I See Dead Fruit: A Belated Christmas Story

It’s never too late to share a tale of holiday joy. One evening just before Christmas, I was looking for my missing glove in the car and opened the passenger door to see if it had fallen on the other side of the seat. I saw the glove in the crevice alongside the seat, so I reached down to grab it. But apparently M. Night Shalamalam directed this scene, because there was a twist. It was not a glove but instead a gnarly black rotten banana of unknown vintage. It oozed gross black banana slime on my hand. So, fight or flight, I screamed like a child and flung it across the parking lot into the neighboring woods. Merry Christmas, everyone!

Now here is a hallucinogen-fueled Japanese banana commercial:

And the original Chiquita Banana commercial from the 1940s. “So you should never put bananas in the refrigerator.”:

Also, this provocative, existentially poignant time-lapse video bananas rotting:

In Final Indignity, Professor Russell Johnson’s Tombstone Says “And the Rest. In Peace.”

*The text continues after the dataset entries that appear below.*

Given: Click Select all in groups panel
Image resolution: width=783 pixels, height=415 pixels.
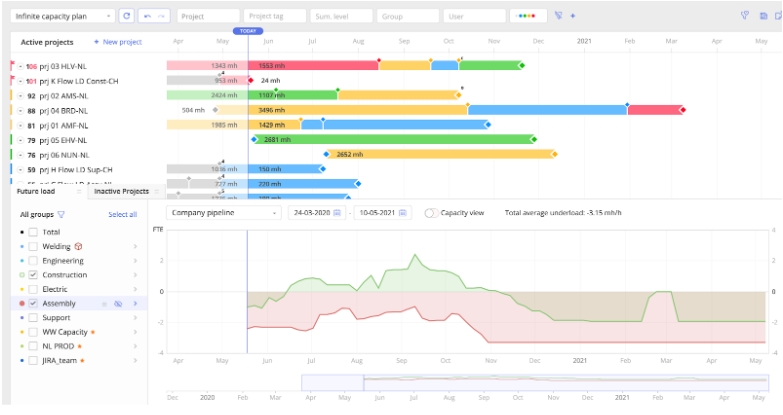Looking at the screenshot, I should tap(122, 214).
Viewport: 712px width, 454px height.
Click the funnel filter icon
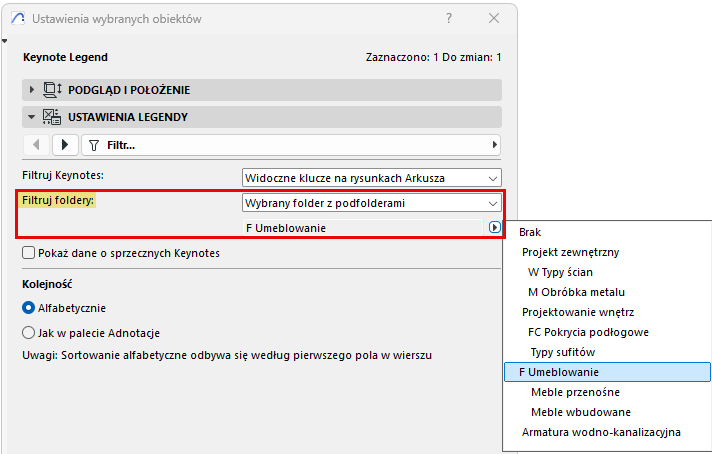94,145
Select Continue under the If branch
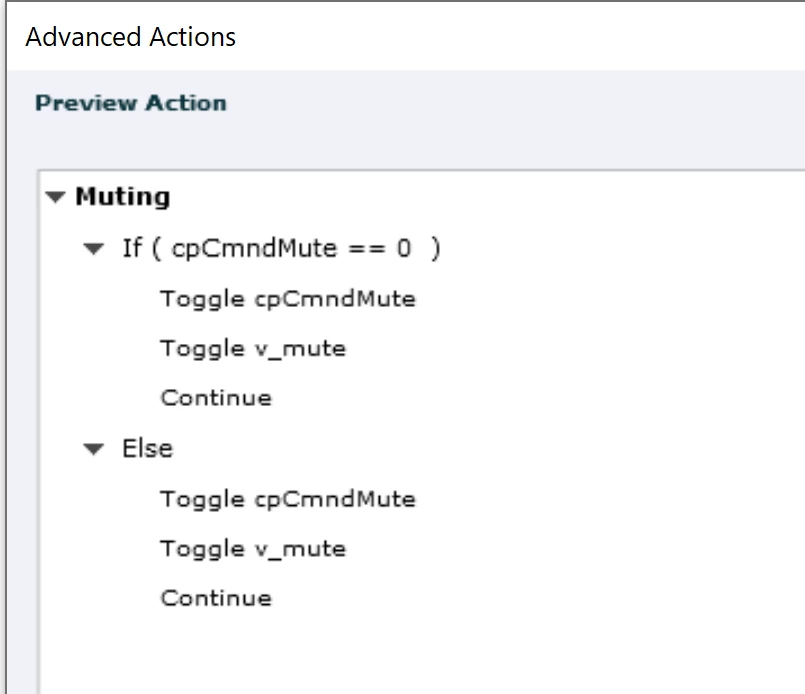 click(216, 398)
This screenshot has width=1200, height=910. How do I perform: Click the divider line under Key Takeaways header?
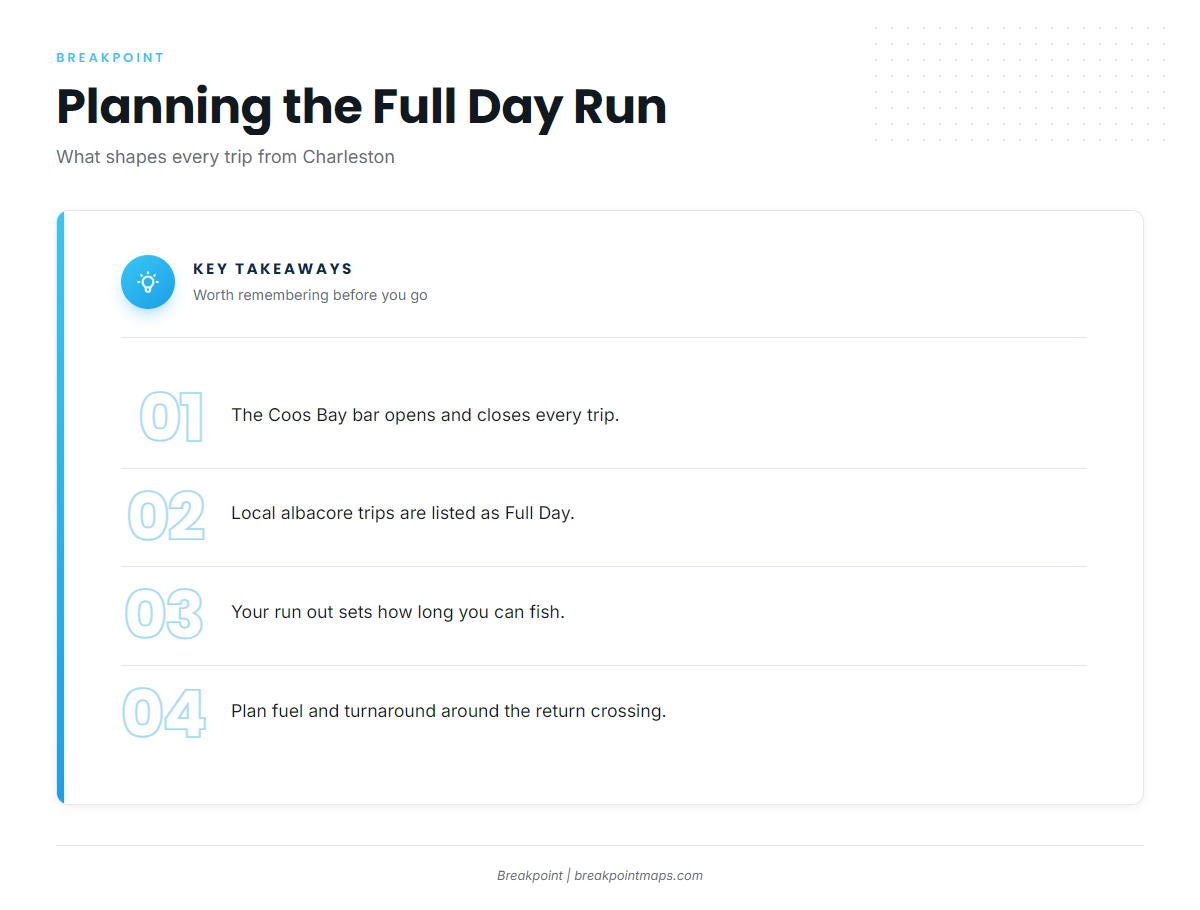tap(604, 338)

We lost the Professor this week. CNN reports that the news was released by Russell Johnson’s agent, who we assume was the activity director at his nursing home.

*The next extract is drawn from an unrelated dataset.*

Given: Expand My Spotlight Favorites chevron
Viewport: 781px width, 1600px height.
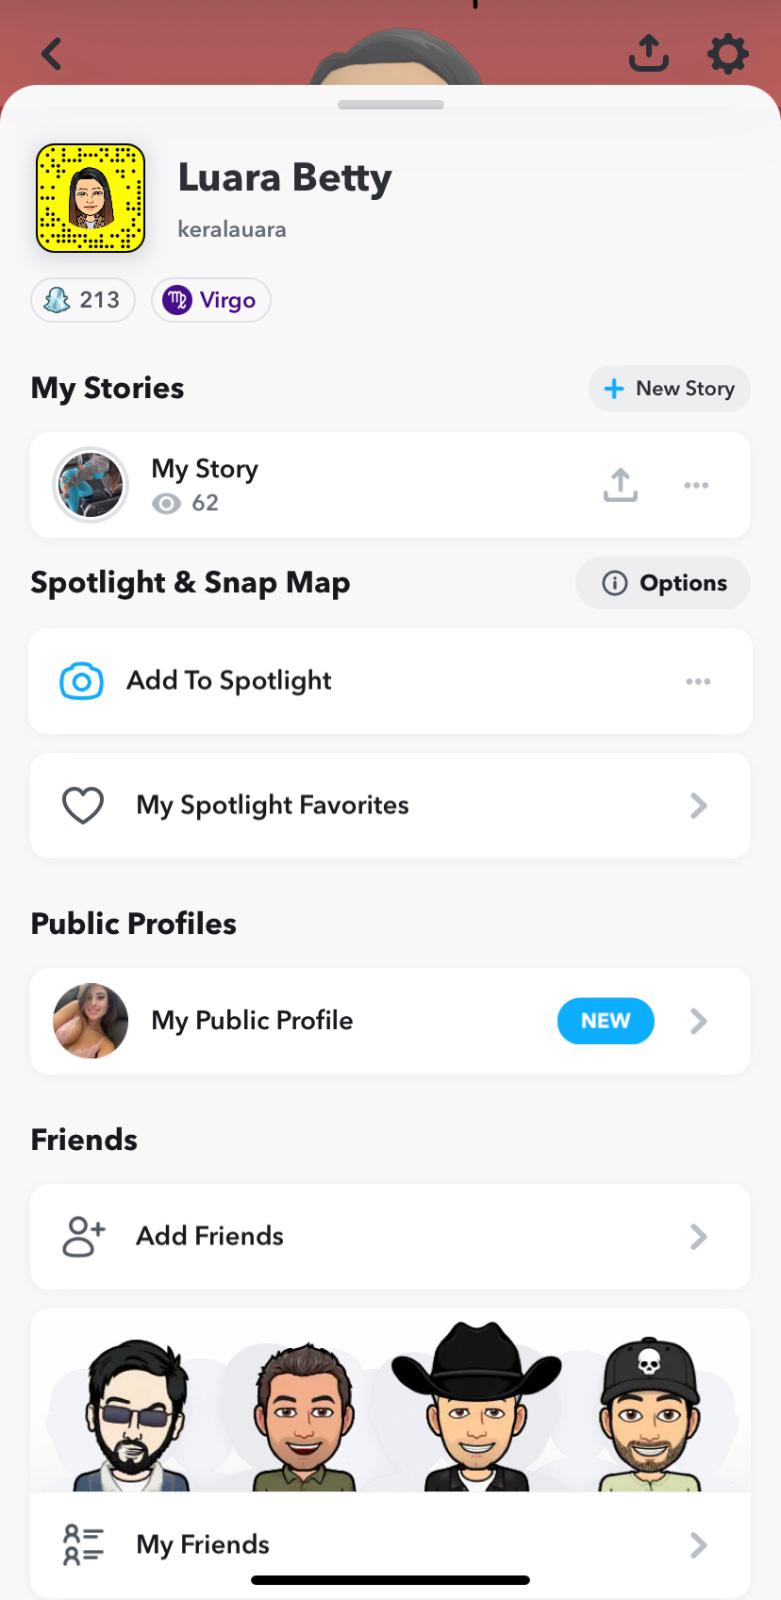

I shared that rather tepid joke on social media, and friends facetiously scolded me for mocking a national treasure and hero. And good grief, based on his bio, Congress will soon be approving a monument in his honor. Highlights include a Purple Heart for being shot down in the Philippines in WWII and fundraising for AIDS research.

So let me be clear, I have nothing but love for the late Mr. Johnson. As an Atlanta child of the 1970s, spent hundreds of formative hours planted in front of the television, watching Ted Turner’s groundbreaking satellite pioneer Channel 17, WTCG (call letters he adopted to boldly and accurately encourage us all to Watch This Channel Grow). So my heart holds a special place for Johnson and the entire Gilligan’s Island cast, as well as folks like Fred Gwynne, Don Adams and the girl from the Partridge Family, whom I had my first celebrity crush on (and who apparently now manages an Office Max, so crush sustained).

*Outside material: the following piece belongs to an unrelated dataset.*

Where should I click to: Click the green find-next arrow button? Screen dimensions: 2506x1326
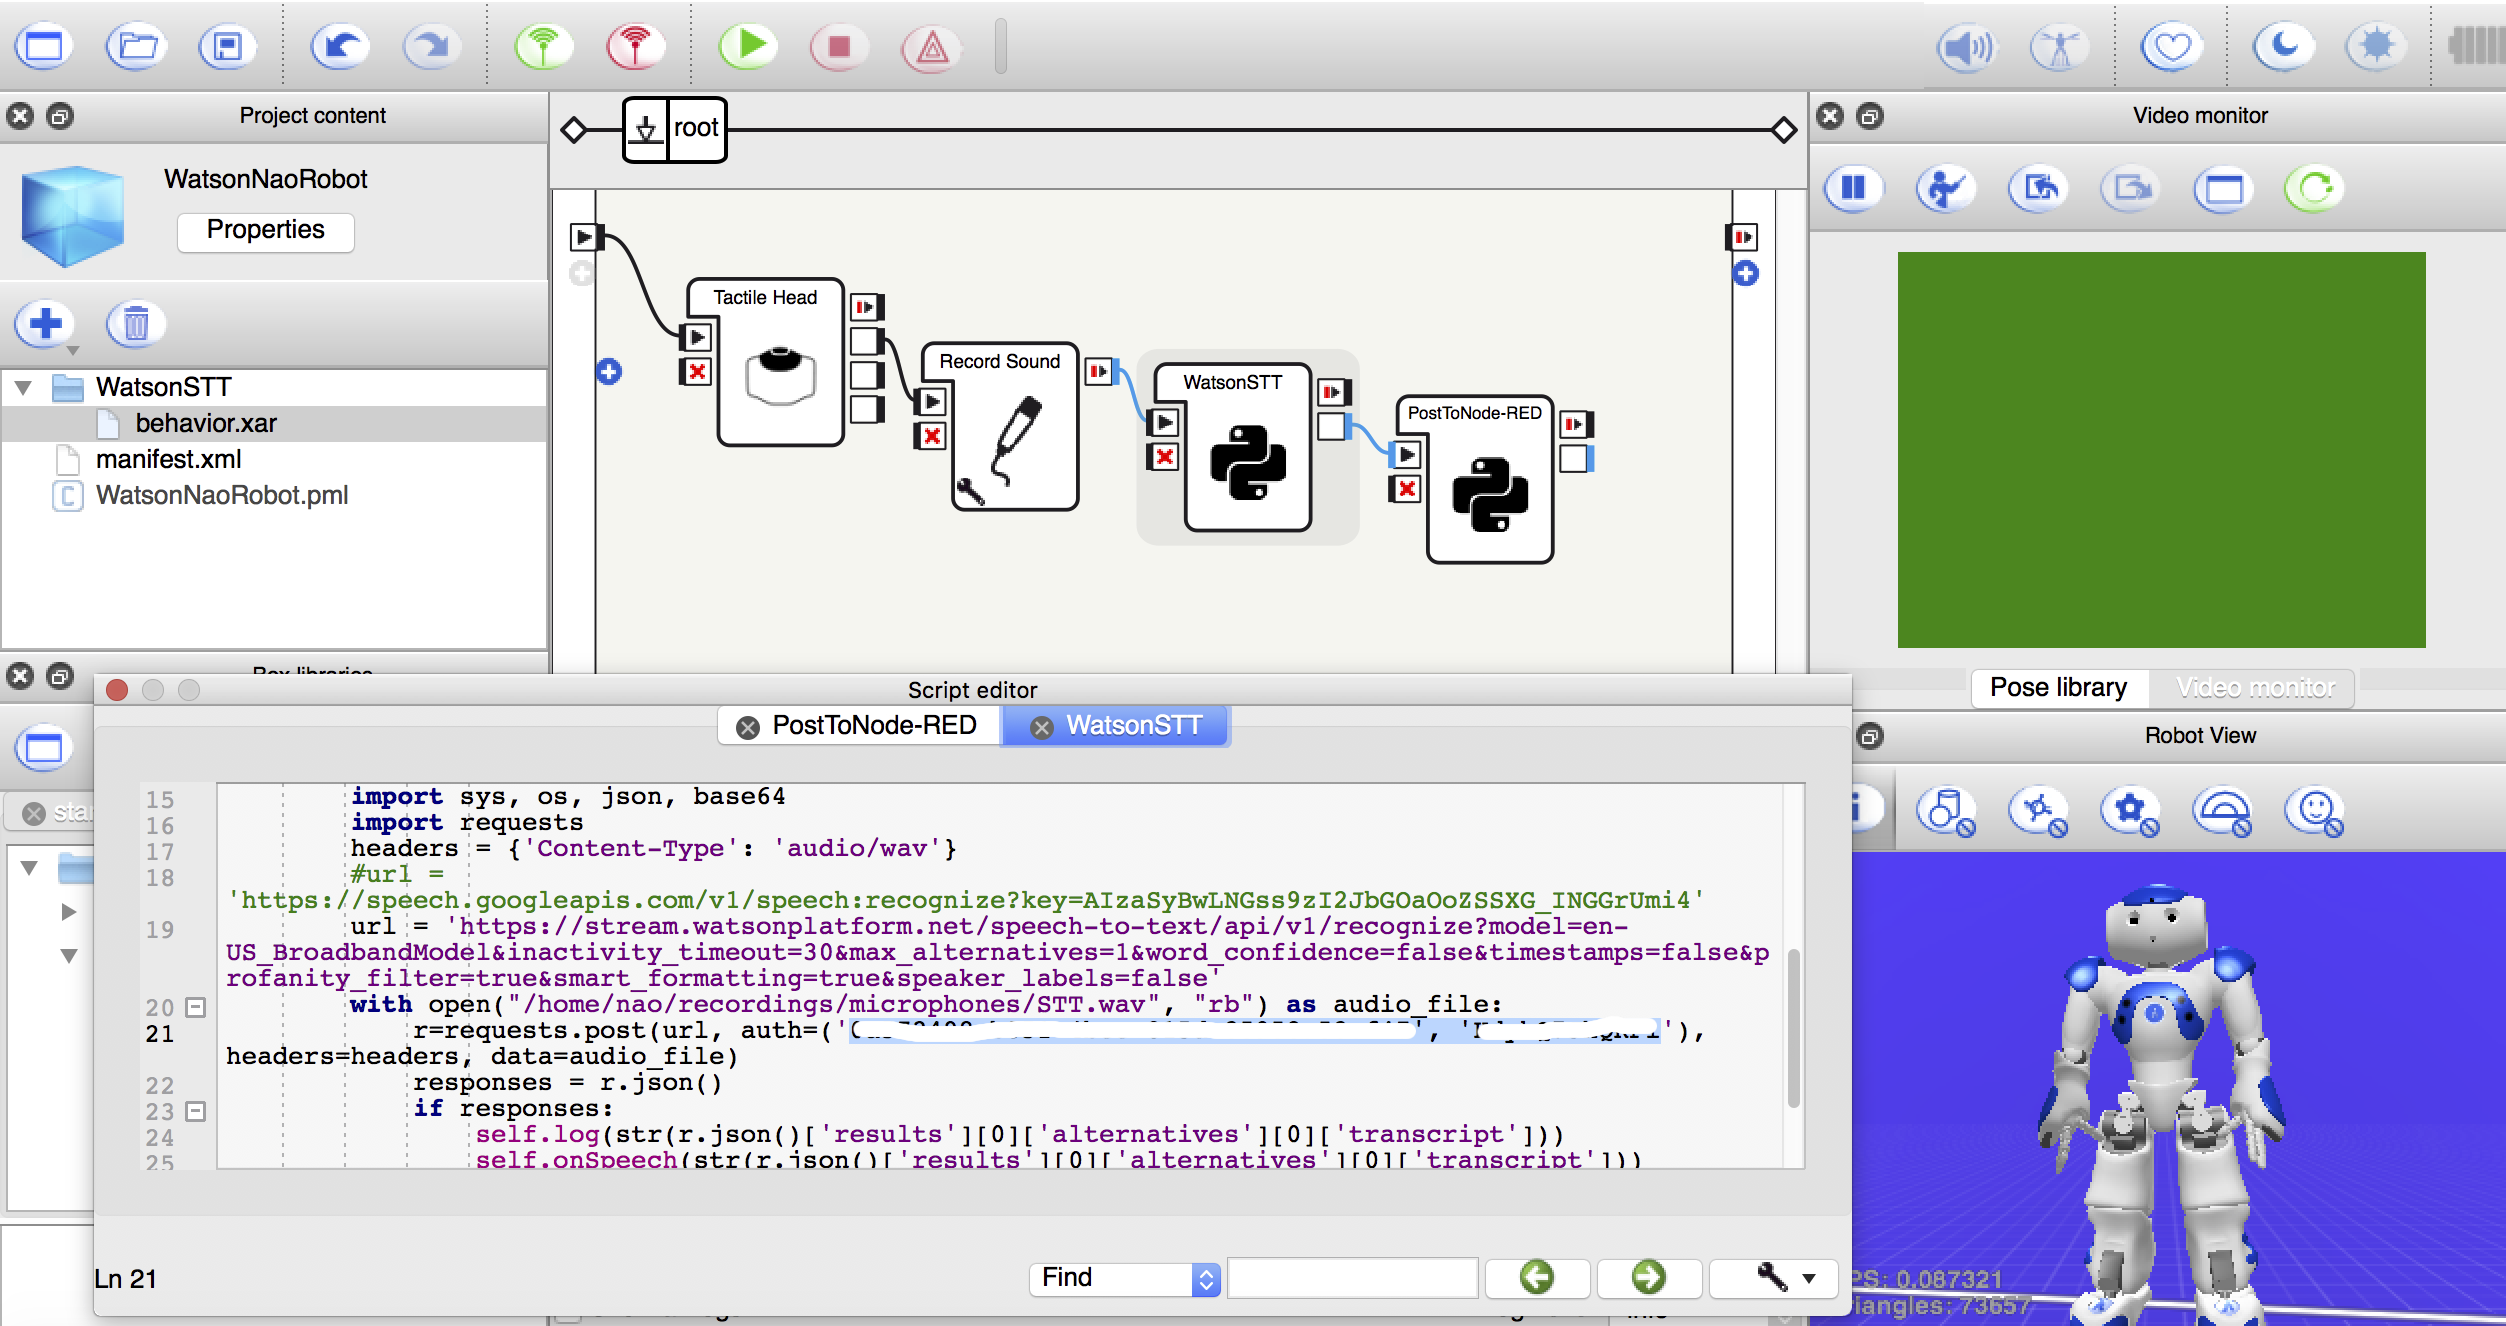[x=1648, y=1277]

Apparently I’m not the only one with fond personal memories of actors from iconic shows that shaped popular culture. When Googling Johnson’s background after his death, I stumbled across a mesmerizing fan phenomenon: The YouTube memorial video. Within minutes after news of the Professor’s death, several people posted these seemingly earnest videos to honor his life.  Here is a 10-second tribute lovingly titled “Unfortunately Russell Johnson died January 16, 2013,” apparently a full year before Johnson’s agent reported it.

And another, with a moving original score by the poster. Don’t look away–those photos will zoom closer!

And here’s perhaps the most poignant, a full minute of silence in memoriam:

Finally, here’s a delightful Raleigh cigarette commercial in which Johnson played a minor role. “We buy cancer by the carton, and we get these fabulous molded chairs for free!”

AIG CEO Robert Benmosche Compares Executive Bonus Outrage to Old South Lynching. Really, he did. Really. For real.

OK, I am a libertarian, free-market champion. And I think that while the discussion about CEO pay discrepancies and bonuses is valid, it’s a distraction from issues that have much greater influence on the financial well being of the average person or family. That said, fuck, fuck fucking fuck this fucking motherfucker.